12月30日(現地時間)、ブロックチェーンメディアのBeInCryptoによると、同氏はYouTube動画で「アルトコインはいずれ必ず再び上昇するという前提は非常に危険だ」と述べた。過去1年は投資家にとって厳しい現実を突きつける局面だったとの見方も示した。

同氏によれば、多くのアルトコインは2022年を下回るパフォーマンスにとどまり、約90%下落したプロジェクトの相当数は回復が難しいという。

主な要因として挙げたのは、誤ったトークノミクス設計と不十分な財務運営だ。同氏は「財務運営に失敗したプロジェクト、トークン設計を誤ったプロジェクト、あるいは下落幅が大きすぎたプロジェクトは、事実上回復が難しい」と指摘した。

長期化する市場低迷も重荷になっている。同氏は現在の局面を、暗号資産市場の歴史の中でも最長級の弱気相場の一つと位置付け、ドットコムバブル崩壊後のインターネット業界になぞらえた。

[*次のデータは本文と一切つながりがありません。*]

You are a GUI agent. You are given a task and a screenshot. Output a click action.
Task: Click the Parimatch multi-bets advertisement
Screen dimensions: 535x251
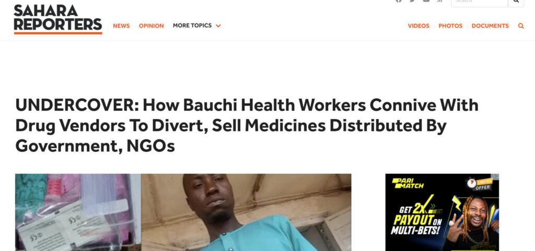pos(442,212)
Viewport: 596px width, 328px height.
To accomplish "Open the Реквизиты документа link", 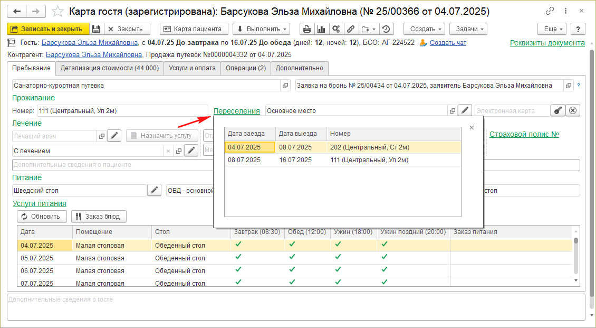I will 547,43.
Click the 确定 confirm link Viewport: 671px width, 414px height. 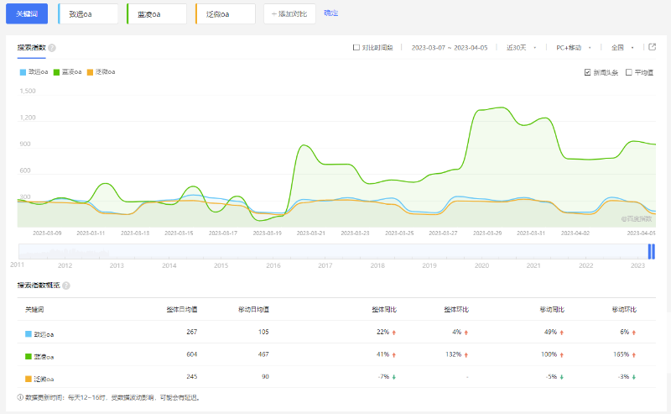point(330,13)
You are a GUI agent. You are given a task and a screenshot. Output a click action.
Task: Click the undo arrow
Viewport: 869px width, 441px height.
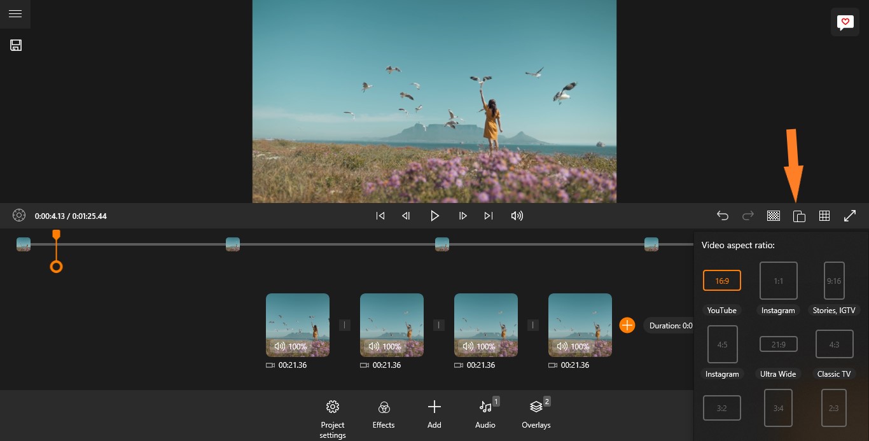(723, 216)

多数のインターネット企業が姿を消したように、アルトコイン市場も淘汰局面に入ったとの見立てだ。

技術進歩と競争環境の変化も、生存可能性を押し下げる要因だとした。「より新しく効率的なソリューションが、前のサイクルで生まれたプロジェクトを急速に追い越している」とし、一部のアルトコインは解決しようとしていた課題そのものがすでに薄れ、市場での存在感を失っていると分析した。

機関投資家の本格参入については「両刃の剣」との見方を示した。業界全体には追い風となる一方で、小規模プロジェクトには逆風になり得るという。2017年に有望視されたNEOを例に挙げ、「NEOが解決しようとした問題は、今ではより優れた代替手段が存在する」と述べた。

もっとも、すべてのアルトコインが消えるわけではないとも強調した。価格が低迷していても、ファンダメンタルズが改善しているプロジェクトは次のサイクルでも生き残る可能性が高いとみている。

具体的には、トークン価格が振るわなくても、オンチェーン活動や総ロックアップ額(TVL)、取引高、手数料収益が伸びているプロジェクトには長期的な生存余地があるとした。

条件を満たす例としては、Arbitrum、Aave、NEARを挙げた。同氏は「Arbitrumの価格は安値圏にあるが、その間もエコシステムの実質的な成長は約200%拡大した」と説明し、「有望なアルトコインを探すなら、こうした点を見るべきだ」と述べた。

今回の見方は、広範な「アルトコインシーズン」の再来よりも、市場の成熟に伴って少数の有力プロジェクトに価値が集中する可能性が高いとする業界の認識とも一致する。次のサイクルでは、生き残るアルトコインと失速するアルトコインの差が一段と鮮明になりそうだ。